**Your task**
Each line of the data below that carries the word "nhất" needs to be copied.

**Data extract**
Segment Open

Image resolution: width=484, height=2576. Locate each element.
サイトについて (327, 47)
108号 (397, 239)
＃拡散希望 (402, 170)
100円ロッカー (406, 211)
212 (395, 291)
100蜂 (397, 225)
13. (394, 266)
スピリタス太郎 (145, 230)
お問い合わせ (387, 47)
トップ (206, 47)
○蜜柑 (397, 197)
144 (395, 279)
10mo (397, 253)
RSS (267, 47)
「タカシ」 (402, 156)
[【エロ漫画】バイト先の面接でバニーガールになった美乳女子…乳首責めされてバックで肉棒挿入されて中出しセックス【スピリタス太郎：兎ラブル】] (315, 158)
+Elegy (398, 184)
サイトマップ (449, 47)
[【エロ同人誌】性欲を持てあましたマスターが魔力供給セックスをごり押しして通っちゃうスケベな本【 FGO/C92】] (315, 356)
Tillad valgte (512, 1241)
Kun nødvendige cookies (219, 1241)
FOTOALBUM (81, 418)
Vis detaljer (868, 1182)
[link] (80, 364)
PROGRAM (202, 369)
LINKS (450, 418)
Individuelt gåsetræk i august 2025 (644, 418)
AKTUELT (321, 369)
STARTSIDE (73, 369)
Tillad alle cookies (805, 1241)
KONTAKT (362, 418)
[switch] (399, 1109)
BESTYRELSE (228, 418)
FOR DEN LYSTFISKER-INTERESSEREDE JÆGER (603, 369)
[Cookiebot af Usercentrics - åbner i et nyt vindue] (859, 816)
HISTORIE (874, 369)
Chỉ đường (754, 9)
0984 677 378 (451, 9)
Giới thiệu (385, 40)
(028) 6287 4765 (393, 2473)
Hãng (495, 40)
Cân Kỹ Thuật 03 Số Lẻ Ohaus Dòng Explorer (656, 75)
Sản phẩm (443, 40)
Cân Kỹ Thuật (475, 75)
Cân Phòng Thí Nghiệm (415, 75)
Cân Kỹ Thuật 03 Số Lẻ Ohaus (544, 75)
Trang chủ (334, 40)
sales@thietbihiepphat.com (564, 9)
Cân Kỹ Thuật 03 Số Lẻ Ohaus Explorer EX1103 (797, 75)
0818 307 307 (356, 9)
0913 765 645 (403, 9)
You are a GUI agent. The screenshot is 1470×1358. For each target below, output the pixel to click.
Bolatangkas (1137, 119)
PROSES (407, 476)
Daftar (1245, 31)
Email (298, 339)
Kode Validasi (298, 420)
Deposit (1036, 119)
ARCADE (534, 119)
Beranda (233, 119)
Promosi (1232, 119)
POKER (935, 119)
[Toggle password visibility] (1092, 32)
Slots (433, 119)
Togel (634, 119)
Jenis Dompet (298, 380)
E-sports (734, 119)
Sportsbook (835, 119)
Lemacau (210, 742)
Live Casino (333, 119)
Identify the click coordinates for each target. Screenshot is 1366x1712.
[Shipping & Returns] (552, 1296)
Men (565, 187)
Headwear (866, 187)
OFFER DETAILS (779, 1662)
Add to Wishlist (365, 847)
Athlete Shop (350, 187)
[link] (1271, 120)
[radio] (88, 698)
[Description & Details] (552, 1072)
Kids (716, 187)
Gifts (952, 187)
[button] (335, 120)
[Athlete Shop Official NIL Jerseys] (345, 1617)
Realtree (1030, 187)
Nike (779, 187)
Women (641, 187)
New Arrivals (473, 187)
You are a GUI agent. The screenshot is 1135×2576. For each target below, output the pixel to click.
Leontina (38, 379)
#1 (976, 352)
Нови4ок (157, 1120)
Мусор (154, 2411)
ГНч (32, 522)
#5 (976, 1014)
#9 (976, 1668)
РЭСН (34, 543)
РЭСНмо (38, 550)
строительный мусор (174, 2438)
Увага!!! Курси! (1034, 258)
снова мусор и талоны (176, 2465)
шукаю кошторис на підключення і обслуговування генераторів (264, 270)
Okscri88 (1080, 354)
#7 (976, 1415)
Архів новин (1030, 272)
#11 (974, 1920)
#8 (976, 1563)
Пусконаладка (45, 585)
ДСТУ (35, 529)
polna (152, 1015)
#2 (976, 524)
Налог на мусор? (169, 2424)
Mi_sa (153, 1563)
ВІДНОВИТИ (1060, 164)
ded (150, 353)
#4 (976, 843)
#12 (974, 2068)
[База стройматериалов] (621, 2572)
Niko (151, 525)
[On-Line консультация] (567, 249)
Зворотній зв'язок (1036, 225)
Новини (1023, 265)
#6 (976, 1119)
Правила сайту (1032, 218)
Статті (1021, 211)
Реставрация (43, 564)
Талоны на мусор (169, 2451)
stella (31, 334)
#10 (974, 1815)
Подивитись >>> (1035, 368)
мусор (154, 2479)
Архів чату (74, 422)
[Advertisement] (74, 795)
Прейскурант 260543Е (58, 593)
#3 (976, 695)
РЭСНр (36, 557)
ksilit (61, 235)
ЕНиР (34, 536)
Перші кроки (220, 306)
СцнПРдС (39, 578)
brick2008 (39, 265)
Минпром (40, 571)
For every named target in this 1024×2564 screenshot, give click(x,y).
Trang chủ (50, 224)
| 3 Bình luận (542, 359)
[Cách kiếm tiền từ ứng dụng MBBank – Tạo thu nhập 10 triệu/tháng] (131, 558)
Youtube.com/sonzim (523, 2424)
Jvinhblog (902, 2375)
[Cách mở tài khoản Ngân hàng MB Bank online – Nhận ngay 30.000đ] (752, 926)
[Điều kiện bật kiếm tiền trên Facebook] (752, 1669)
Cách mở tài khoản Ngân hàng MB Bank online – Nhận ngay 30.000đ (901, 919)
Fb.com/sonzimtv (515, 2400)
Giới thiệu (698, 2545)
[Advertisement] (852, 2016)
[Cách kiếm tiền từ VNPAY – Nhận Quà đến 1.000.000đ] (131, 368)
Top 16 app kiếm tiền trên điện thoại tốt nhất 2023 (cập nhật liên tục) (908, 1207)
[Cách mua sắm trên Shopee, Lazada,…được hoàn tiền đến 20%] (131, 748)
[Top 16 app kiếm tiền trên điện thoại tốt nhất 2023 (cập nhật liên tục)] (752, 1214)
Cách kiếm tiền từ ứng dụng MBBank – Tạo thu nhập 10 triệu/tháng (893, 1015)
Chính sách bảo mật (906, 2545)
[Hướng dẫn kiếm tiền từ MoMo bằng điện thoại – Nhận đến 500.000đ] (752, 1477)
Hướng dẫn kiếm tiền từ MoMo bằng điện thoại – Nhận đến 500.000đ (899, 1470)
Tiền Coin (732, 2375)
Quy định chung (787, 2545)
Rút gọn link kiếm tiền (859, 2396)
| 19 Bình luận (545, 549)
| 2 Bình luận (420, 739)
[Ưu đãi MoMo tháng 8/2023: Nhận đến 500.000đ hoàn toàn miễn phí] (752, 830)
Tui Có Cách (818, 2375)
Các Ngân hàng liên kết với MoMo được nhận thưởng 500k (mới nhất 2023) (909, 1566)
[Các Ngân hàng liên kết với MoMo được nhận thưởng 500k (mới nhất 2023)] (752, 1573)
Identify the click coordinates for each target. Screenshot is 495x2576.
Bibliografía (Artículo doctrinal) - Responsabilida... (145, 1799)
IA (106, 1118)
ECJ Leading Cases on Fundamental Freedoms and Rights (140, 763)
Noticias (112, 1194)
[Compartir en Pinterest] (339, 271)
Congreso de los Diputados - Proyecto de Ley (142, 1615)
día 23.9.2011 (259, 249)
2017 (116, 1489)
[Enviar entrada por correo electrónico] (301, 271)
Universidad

Segment Closed

**Task solution**
Top 16 app kiếm tiền trên điện thoại tốt nhất 2023 (cập nhật liên tục) (908, 1207)
[Top 16 app kiếm tiền trên điện thoại tốt nhất 2023 (cập nhật liên tục)] (752, 1214)
Các Ngân hàng liên kết với MoMo được nhận thưởng 500k (mới nhất 2023) (909, 1566)
[Các Ngân hàng liên kết với MoMo được nhận thưởng 500k (mới nhất 2023)] (752, 1573)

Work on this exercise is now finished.